The dataset is from the Deschutes Brewery, with many fermentors which are the assets with the data of interest. 

This notebook shows the steps involved in creating and using Dataviews. 

## Imports 

In [1]:
# To run this notebook outside Academic JupyterHub: pip install requests-futures
# 
# For parallel HTTP requests
from concurrent.futures import ThreadPoolExecutor
from requests_futures.sessions import FuturesSession
import requests
# Pandas dataframe
import pandas as pd
import io, datetime, json
from random import randint

## Tenant and client credentials

### NOTE: this info should be abstracted when we deploy for a course (TBD)

In [2]:
# Tenant is OSIsoft Samples, use your own credentials
tenant_id = '4fa85df4-9f5a-49f8-954f-dcf0d6e1ff93'
client_id = 'ff8220f7-6b7c-4477-b21e-8e2ca20649d4'  # input('client_id:')  # 
client_secret = 'tRiVPtWc6kgcxEw090Qi/7nwA+JfI4cLlaL34Edgx+M='  # input('client_secret:')  # 

## Get an the autorization token and define the http for upcoming requests

In [3]:
# Request a fresh authorization bearer token 
authorization = requests.post('https://login.microsoftonline.com/%s/oauth2/token' % tenant_id,
                              data={'grant_type': 'client_credentials',
                                    'client_id': client_id,
                                    'client_secret': client_secret,
                                    'resource': 'https://pihomemain.onmicrosoft.com/ocsapi'
                                   })

In [4]:
# Required headers for SDS endpoint
headers = {'Authorization': 'bearer %s' % authorization.json()['access_token'],
           'Content-type': 'application/json',
           'Accept': 'text/plain', 
           'Request-Timeout': '60000' }

## Endpoint on MAIN cluster, namespace Brewing (data from Deschutes)

In [5]:
# Endpoint for dataview access
namespace_url = 'https://historianmain.osipi.com/api/Tenants/4fa85df4-9f5a-49f8-954f-dcf0d6e1ff93/Namespaces/Brewing'
endpoint = namespace_url + '/dataviews/'

## All data streams of a fermentor, here Fermentor 31
### (16 in total, listed in alphabetical order)

In [6]:
r = requests.get(namespace_url + '/Streams?query=Fermentor 31*', headers=headers)
if r.status_code == 200:
    streams = [stream for stream in r.json() if '31' in stream['Id']]
    for i, stream in enumerate(sorted(streams, key=lambda x: x['Id']), 1):
        print('%2d' % i, ':', stream['Id'], ' ((( type:', stream['TypeId'], ')))', '\n     Description:', stream['Description'], )
    print(r.json()[0])
else:
    print('Status:', r.status_code)

ConnectionError: HTTPSConnectionPool(host='historianmain.osipi.com', port=443): Max retries exceeded with url: /api/Tenants/4fa85df4-9f5a-49f8-954f-dcf0d6e1ff93/Namespaces/Brewing/Streams?query=Fermentor%2031* (Caused by NewConnectionError('<urllib3.connection.VerifiedHTTPSConnection object at 0x7f0982b82e80>: Failed to establish a new connection: [Errno 110] Connection timed out',))

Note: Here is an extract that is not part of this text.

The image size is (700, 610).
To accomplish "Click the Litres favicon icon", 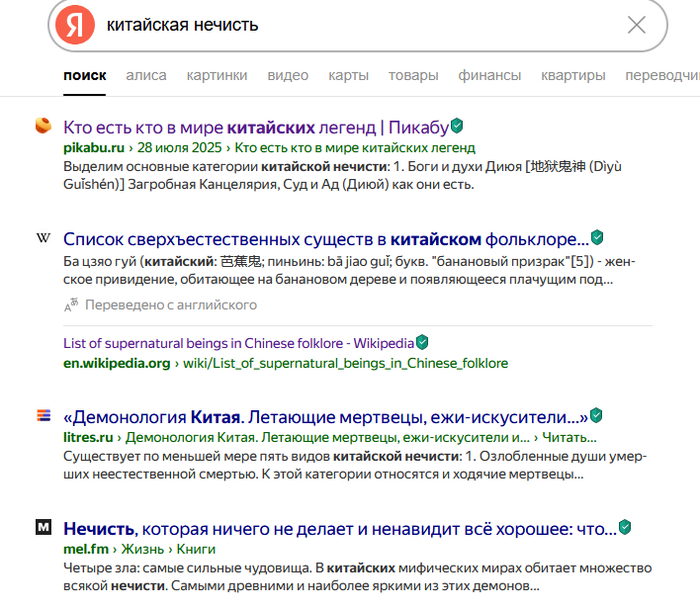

## Generate JSON for a Dataview

**TODO**: Documentation for dataview available at: TBD 

#### Function `generate_dataview_def` returns a pair: Dataview Id and Dataview JSON body definition.

#### The Dataview is built to return: 
* all data of Fermentor #`ferm_id` as rows
* each stream of the fermentor becomes a column _without the_ `Fermentor 3x` _prefix_ (important for dataframe concatenation)
* with data starting on UTC time `2017-03-18T00:00:00Z` up to 2017-04-08T00:00:00Z (20 days)
* with data interpolated at 1 minute (00:01:00) interval

In [7]:
# After changes on 11/27/2018
# Now mandatory: "IndexDataType": "DateTime"
version = randint(0, 99)
def generate_dataview_def(ferm_id):
   dataview_id = 'fermenter%d_20days_1min_v%d' % (ferm_id, version)
   return dataview_id, {
       "Id": dataview_id,
        "Name": dataview_id,
        "Queries": [
            {
                "Id" : "Fermentor",
                "Query" : {
                        "Type": "StreamName",
                        "Value": "Fermentor %d" % ferm_id,
                        "Operator": "Contains"
                }
            }
        ],
        "IndexDataType": "DateTime",
        "IndexConfig": {
            "IsDefault": False,
            "StartIndex": "2017-03-18T00:00:00Z",
            "EndIndex": "2017-04-08T00:00:00Z",
            "Mode": "Interpolated",
            "Interval": "00:01:00"
        }
   }

## Creation of the Dataviews, for fermenters 31 up to 36

* Status 201 from POST request indicates success
* Status 401 indicates unauthorized (try refreshing authorization header)
* Status 409 when a Dataview with same Id already exists (go to last cell of this notebook to perform a clean up)

In [8]:
dataviews = []
for ferm_id in range(31, 37):
    dataview_name, dataview_def = generate_dataview_def(ferm_id)
    dataviews.append(dataview_name)
    response = requests.post(endpoint + dataview_name, headers=headers, json=dataview_def)
    print('Status:', response.status_code, dataview_name, response.text[:80]+'...', )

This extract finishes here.